Alexeï Navalny sera jugé début février. La sévérité de la peine qui lui sera infligée donnera une idée des forces en présence. Car depuis son apparition sur la scène politique, il n’a jamais été condamné à de la prison ferme.
« Navalny pourrait être condamné à dix ans de prison, souligne Alexander Artemyev, parce qu’il y a une enquête contre lui qui a été ouverte pendant qu’il était en Allemagne. Nous pouvons parler de représailles contre YouTube ou tous les réseaux sociaux. Nous pouvons parler de représailles contre les activistes et les acteurs de la société civile. »

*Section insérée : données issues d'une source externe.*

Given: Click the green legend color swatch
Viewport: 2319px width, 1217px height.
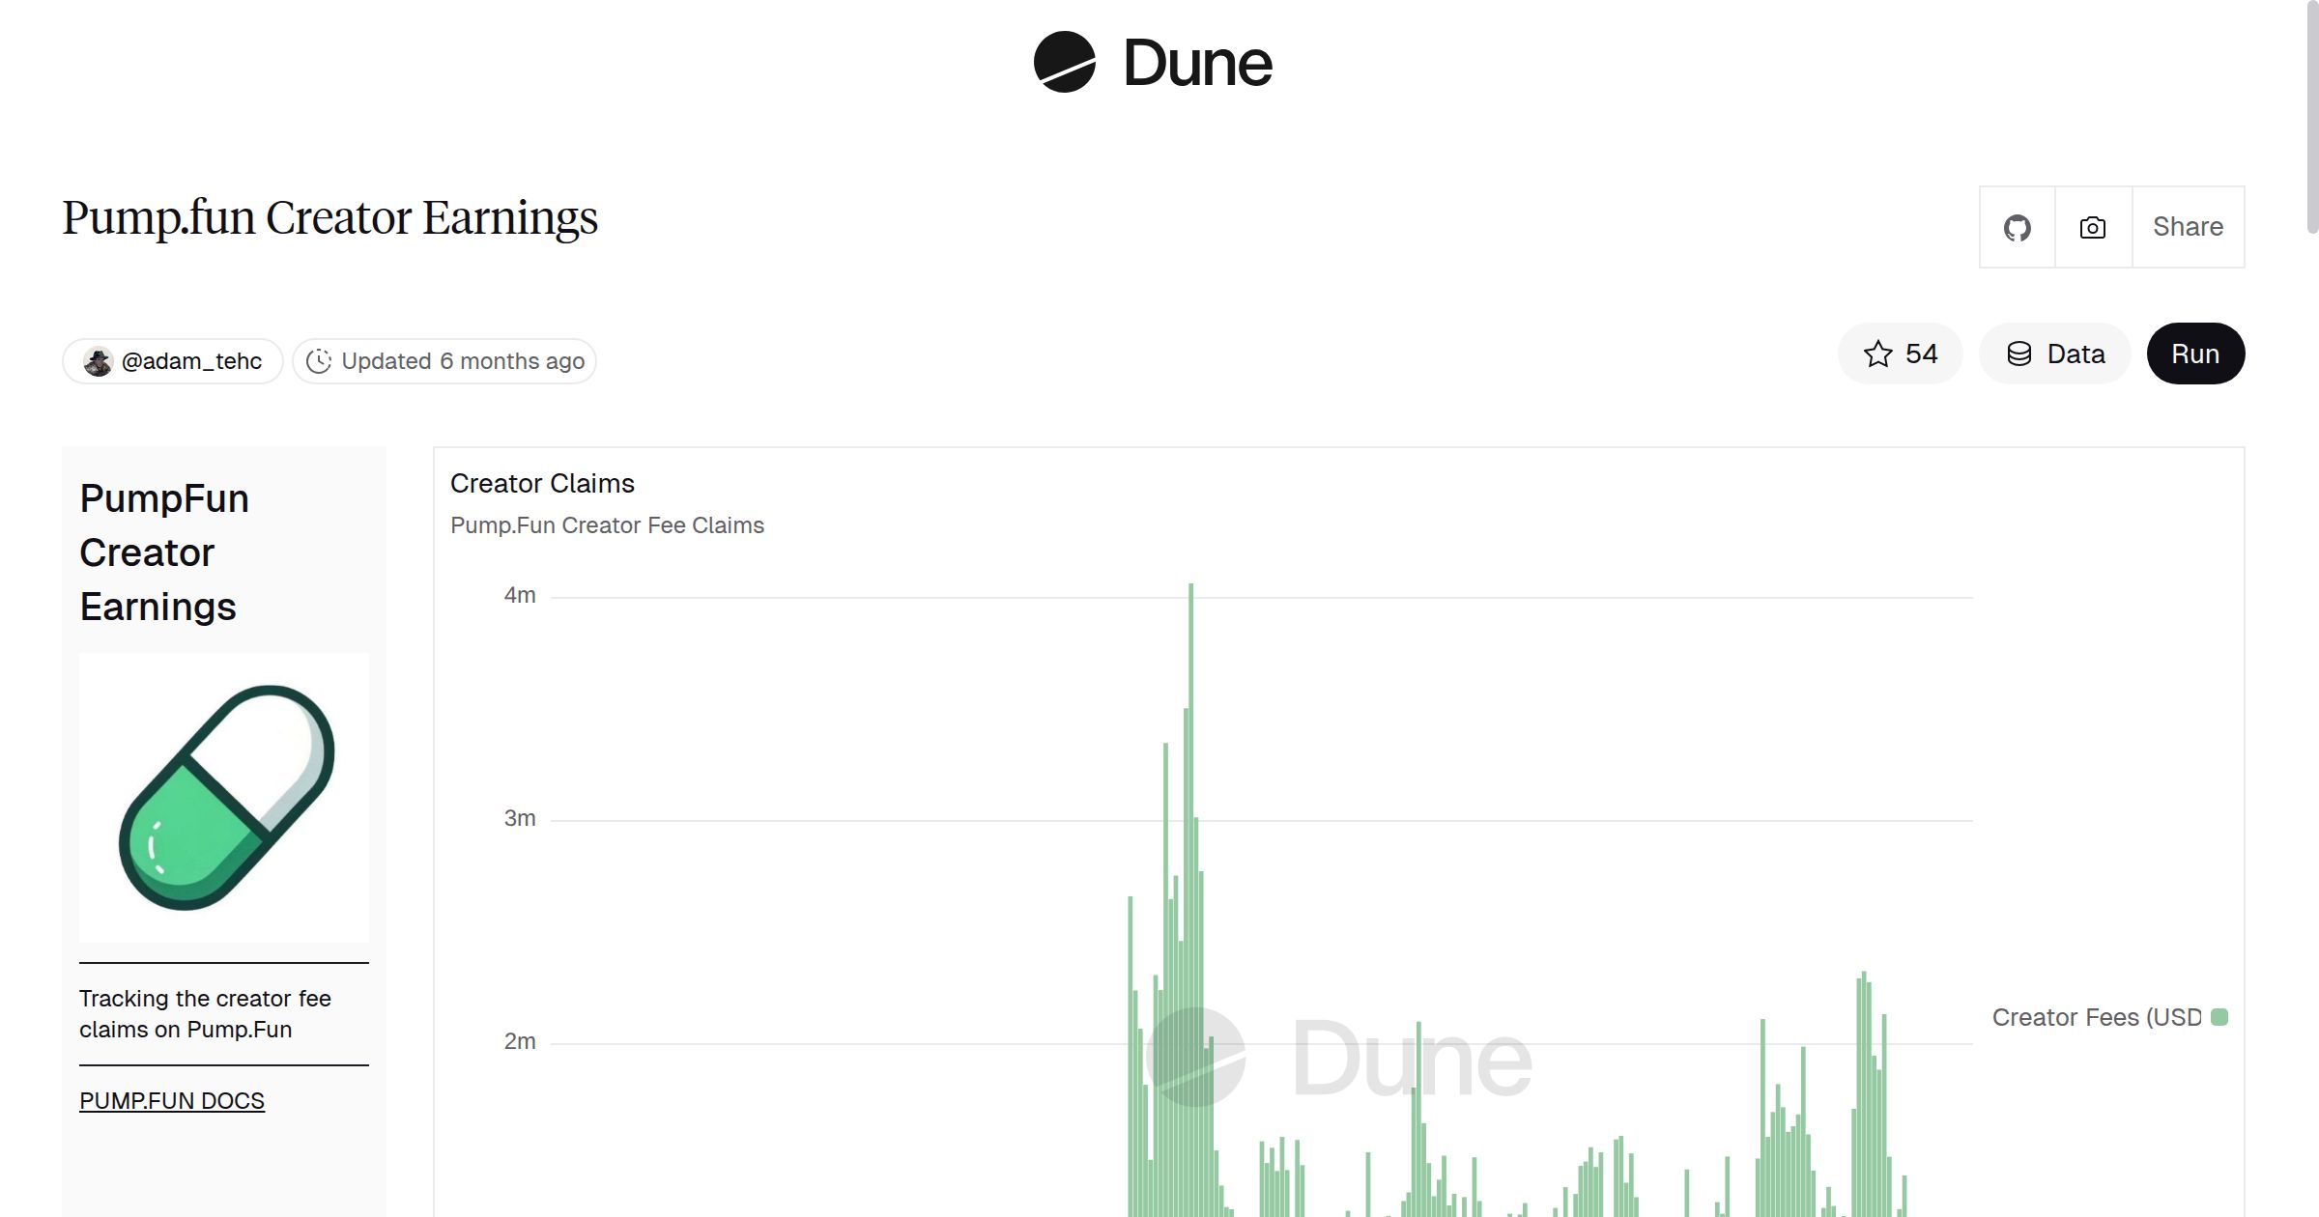Looking at the screenshot, I should pyautogui.click(x=2219, y=1015).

Du rappel à l'ordre à quelques jours de détention
Selon OVD Info, spécialisée dans le suivi des manifestations de l'opposition, la police a arrêté au moins 3 324 manifestants durant les rassemblements qui se sont déroulés dans des dizaines de villes, dont 1 320 personnes à Moscou et 490 à Saint-Petersbourg.
Il s'agit du plus grand nombre d'arrestations durant des manifestations de l'opposition enregistré dans l'histoire de la Russie moderne. Que risquent les personnes interpellées ?
Une bonne partie des personnes arrêtées peuvent espérer s’en sortir avec un rappel à l’ordre, une amende ou au pire, une détention administrative de quelques jours. Selon le président du Conseil consultatif pour les droits de l'homme auprès du Kremlin, Valéri Fadeïev, la plupart des manifestants arrêtés à Moscou ont été relâchés.
De 5 à 7 ans de prison
Mais pour d’autres, les suites pourraient être bien plus sévères. D’autant que les rassemblement de ce samedi ont été accompagnés, par endroits, de violences de la part des manifestants, chose plutôt inhabituelle en Russie. Aux coups de matraques et aux arrestations musclées de la police, certains ont répondu par des coups de poing, des lancers de boules de neige ou autres projectiles sur les forces de l’ordre.
Des poursuites pénales ont déjà été engagées dans plusieurs régions. Parmi les articles invoqués : agression contre les forces de l’ordre ou dommages matériels délibérés, des faits passibles de cinq ans de prison. L’article 213 du code pénal russe qui punit l’hooliganisme est aussi invoqué : il prévoit des peines allant jusqu’à sept années de réclusion. Le Comité d’enquête a aussi ouvert une procédure pénale pour implication de mineurs dans des manifestations interdites.
Le parquet de Saint-Pétersbourg indique pour sa part enquêter sur des violences, y compris « de la part des forces chargées de faire respecter la loi », suite à la diffusion d'une vidéo montrant une femme tomber au sol après avoir reçu un violent coup de pied au ventre de la part d’un policier anti-émeutes. Elle a été hospitalisée en soins intensifs.